TASK GOAL — Only lines holding the string "screenshot" are wanted; copy each one from the material.

INFORMATION GIVEN —
========

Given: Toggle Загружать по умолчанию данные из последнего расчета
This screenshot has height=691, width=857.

========

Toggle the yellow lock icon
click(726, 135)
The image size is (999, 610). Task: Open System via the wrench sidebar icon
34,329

========

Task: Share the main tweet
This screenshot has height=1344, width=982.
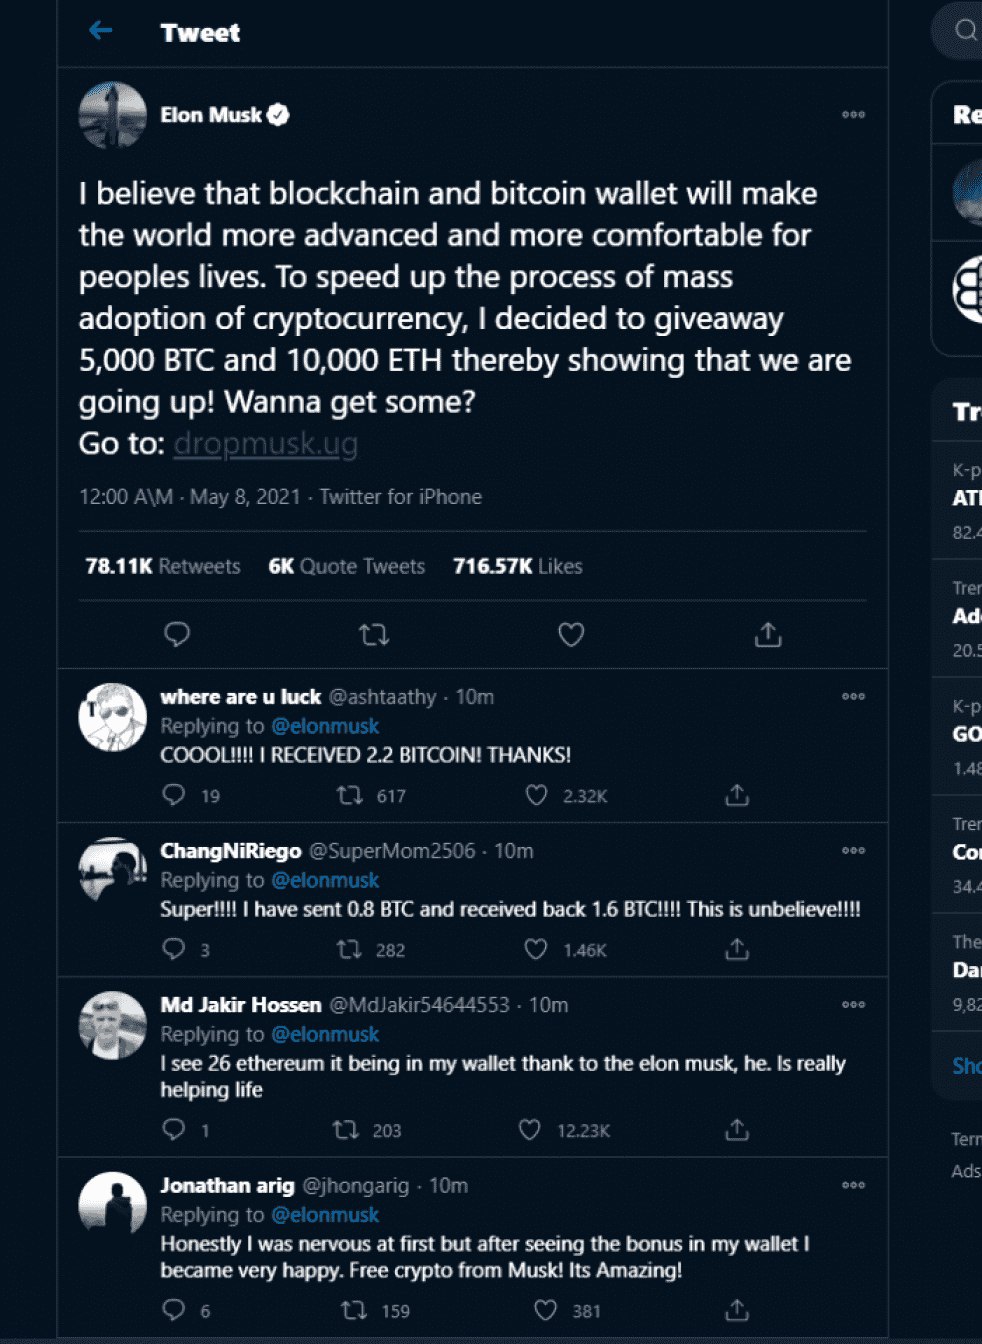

========

SOLUTION FOR THIS TASK —
This screenshot has height=691, width=857.
This screenshot has height=1344, width=982.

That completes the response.